THE ULSTER Unionists and the British Conservatives are involved in a “mongrel relationship” which will cause damaging confusion in the imminent Westminster election, former MP John Taylor has claimed.

Mr Taylor, now Lord Kilclooney, was also critical of his party’s approach to the devolution of policing and justice in the aftermath of Tuesday’s Assembly vote to request the transfer of powers from London.

With the Conservatives and the Ulster Unionists preparing an agreed candidates list for the May election, Lord Kilclooney said the nature of the alliance between the two parties was deeply flawed.

“I’ve always thought it to be a mongrel relationship,” he said.

“Either they should have gone the whole way and become a part of the Conservative party or nothing. Not this kind of mongrel relationship which has led tragically to the confusion over the last few weeks, including [on Tuesday].”

Referring to the decision of the UUP to vote against devolution of policing and justice while the Conservatives supported the transfer, Lord Kilclooney warned: “There is continuing contradiction between Ulster Unionists and Conservative party position which is going to end up in chaos at the general election.”

Lord Kilclooney served in the Ministry of Home Affairs in Stormont which exercised policing and justice powers prior to the imposition of direct rule by London.

It was the removal of these powers which provoked the resignation of then Northern Ireland prime minister Brian Faulkner and the collapse of the old parliament.

He also sharply criticised the UUP’s insistence on agreement over education reform as a condition for supporting devolution of justice.

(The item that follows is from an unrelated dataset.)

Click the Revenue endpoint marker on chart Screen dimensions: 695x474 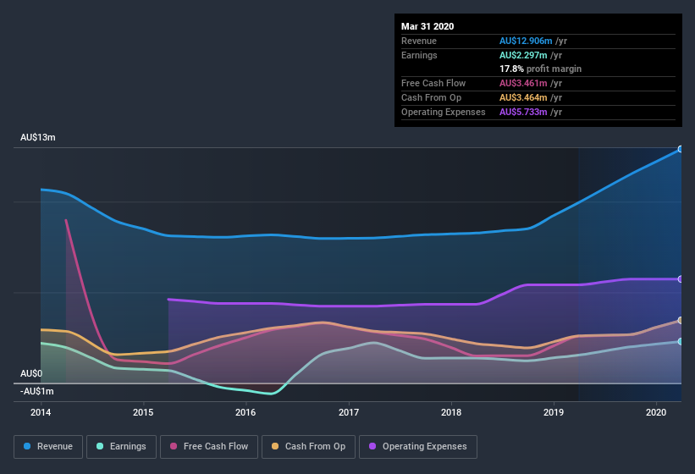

“I just think they are in the wrong. They shouldn’t have been linking devolution with education. I agree in their approach to education but I don’t think they should have blackmailed.”

Reiterating the need for local control of policing and justice he added: “It is important for any government to have its own attorney general and a minister of justice.

“The late Brian Faulkner the prime minister said that devolution was useless at Stormont unless you had control of the policing and judicial system.”

The Stormont Executive will now evolve into “a real government now it has got all these powers of devolution completed,” he said.

There had not been much progress to show on education, the reorganisation of local government or on water charges. “All these issues are sitting in amends with no progress,” he said.

Although he is strongly supportive of the devolution of policing and justice, Lord Kilclooney said the Traditional Unionist Voice (TUV), which opposes power sharing at Stormont with Sinn Féin, could be proved right.

“In time Jim Allister, the TUV and the Ulster Unionists could be proved right,” he said.

“Both oppose devolution of policing and justice and if the Executive proves to be incapable of making decisions and if Sinn Féin and some members of SDLP show they are incapable of accepting Northern Ireland’s existence, Jim Allister and the Ulster Unionists will be proved right in the longer term.”